Outcomes of adult T-cell acute lymphoblastic leukemia/lymphoma in a real-world cohort: A single institution experience in the deep south Free

Background: Acute lymphoblastic leukemia/lymphoma (ALL/LBL) is a rare, genomically heterogenous group of diseases with 20% of cases being diagnosed in adults. Among adults with ALL/LBL, T cell-ALL/LBL (T-ALL/LBL) accounts for 20-25% of cases. The real-world incidence, outcomes, and regional variance of T-ALL subtypes such as Early T-cell Precursor ALL/LBL (ETP-ALL/LBL), in adults remains less well characterized. Here we describe the presentation and outcomes of T-ALL at a single NCI-designated comprehensive cancer center in the Deep South.
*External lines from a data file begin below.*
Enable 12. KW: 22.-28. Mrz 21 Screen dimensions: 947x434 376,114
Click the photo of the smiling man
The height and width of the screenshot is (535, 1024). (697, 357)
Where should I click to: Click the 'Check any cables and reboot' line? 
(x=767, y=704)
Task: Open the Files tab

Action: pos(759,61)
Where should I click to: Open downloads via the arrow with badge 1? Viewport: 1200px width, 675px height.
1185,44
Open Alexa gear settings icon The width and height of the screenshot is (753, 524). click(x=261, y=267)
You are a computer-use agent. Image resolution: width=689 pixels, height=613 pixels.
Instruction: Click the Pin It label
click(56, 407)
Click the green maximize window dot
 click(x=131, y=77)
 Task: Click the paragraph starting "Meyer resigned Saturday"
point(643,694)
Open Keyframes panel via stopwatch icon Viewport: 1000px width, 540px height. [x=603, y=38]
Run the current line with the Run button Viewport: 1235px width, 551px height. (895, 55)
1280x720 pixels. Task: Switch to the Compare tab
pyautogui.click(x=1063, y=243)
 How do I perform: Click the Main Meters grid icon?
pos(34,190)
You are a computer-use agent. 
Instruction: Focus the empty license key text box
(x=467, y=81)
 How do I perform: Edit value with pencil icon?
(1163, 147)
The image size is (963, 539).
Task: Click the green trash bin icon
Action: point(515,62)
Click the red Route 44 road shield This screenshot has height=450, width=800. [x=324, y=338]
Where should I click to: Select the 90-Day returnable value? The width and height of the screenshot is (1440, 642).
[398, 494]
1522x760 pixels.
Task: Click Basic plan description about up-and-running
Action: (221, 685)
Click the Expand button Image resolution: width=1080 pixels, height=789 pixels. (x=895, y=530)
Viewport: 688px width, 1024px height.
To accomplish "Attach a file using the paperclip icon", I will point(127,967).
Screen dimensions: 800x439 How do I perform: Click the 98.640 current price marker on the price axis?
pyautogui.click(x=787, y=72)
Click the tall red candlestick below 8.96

Methods: We conducted a retrospective chart review of patients diagnosed with T-ALL at our center from 2016 to 2024. Institutional Review board approval was obtained. Demographic, outcomedata was abstracted and descriptive statistics were performed. Kaplan Meier Survival Analysis was performed using SPSS.

Results: A total of 215 patients were diagnosed with ALL/LBL at our institution between 2016-2024. In this cohort, 44 cases of T-ALL/LBL (20%) were identified, including 8 T-LBL cases (4% of all ALL, 18% of T-ALL). Incidence of ETP-ALL/LBL was 38% (17/44). Eighteen patients (41%) were female. Median age at presentation was 43 years for T-ALL/LBL, 34 years for T-LBL, and 52 vs 41 years for ETP and non-ETP phenotype, respectively (p= 0.08). Seventeen patients (38%) were in the NCI defined adolescent and young adult age group (AYA) between 16-39 years, of which 29% (5/17) had ETP phenotype compared to 44% in those over 40 years of age. Racially, 45% of all patients identified as Black, 50% as White, and 5% as Asian or other. The incidence of T-ALL/LBL was 40% in Black patients, compared to 15% in White patients (P<0.00001). The proportion of ETP-ALL did not differ by race. KMT2A and t(9;22) rearrangements were seen 6% and 11.3% respectively. CNS disease (CNS 3 or symptomatic disease) at initial presentation was present in 7% patients with no difference between the ETP and non-ETP subgroups. Thirteen patients (30%) received a pediatric-inspired regimen containing pegasparginase. Transplantation rate was 26% (11/43; 1 patient with inadequate follow up) among all T-ALL/LBLs, 37.5% (6/16) for ETP-ALL, and 18.5% (5/27) for non-ETP ALLs. Only 2 patients in the AYA age group underwent transplantation in second remission. Median OS (mOS) for the entire cohort was 18.7 months, while the mOS for ETP-ALL and non-ETP ALL was 10 months vs 25 months, respectively (p=0.006), and not reached for T-LBL patients. There was no difference in survival by race. mOS for the AYA population was not reached compared to 13.7 months for those 40 years and over (p=0.09). mOS for AYA patients with ETP vs non-ETP was 6 months vs not reached; in adults 40 and over, this was 10.3 months vs 25 months. mOS for ETP-ALL was 14 vs 7 months for those who did or did not undergo allogeneic transplant (p=0.01), while there was no difference in survival for the non-ETP patients based on transplant status.

Conclusion: To the best of our knowledge, this is the second report on a real-world cohort of adult T-ALL patients from the Deep South, however the first report from a more recent cohort of patients in the past 10 years. We report a higher incidence of T-ALL in Black patients in comparison to White patients, but with no observed differences in outcomes by race. While there is conflicting data about the prognostic impact of ETP phenotype in adults, our cohort demonstrates significantly worse outcomes for the ETP subtype, irrespective of age, race or pegasparginase containing regimens and a benefit for allogeneic transplantation in this population. Given the small number of AYA patients, definitive conclusions regarding ETP vs non-ETP and regimen-specific outcomes is not feasible. We did also note a rather low transplantation rate in our cohort as well as a higher than usual reported incidence of Ph+ T ALL/LBL. In Summary , while acknowledging the limitations of the small number of patients in this retrospective study, it does highlight 1) that ETP-ALL/LBL remains a high-risk subset of patients in need for better therapies 2) the need to better understand the barriers to allogeneic transplantation in adults with T-ALL in the deep south 3) that Ph+ T-ALL/LBL maybe a previously underrecognized entity.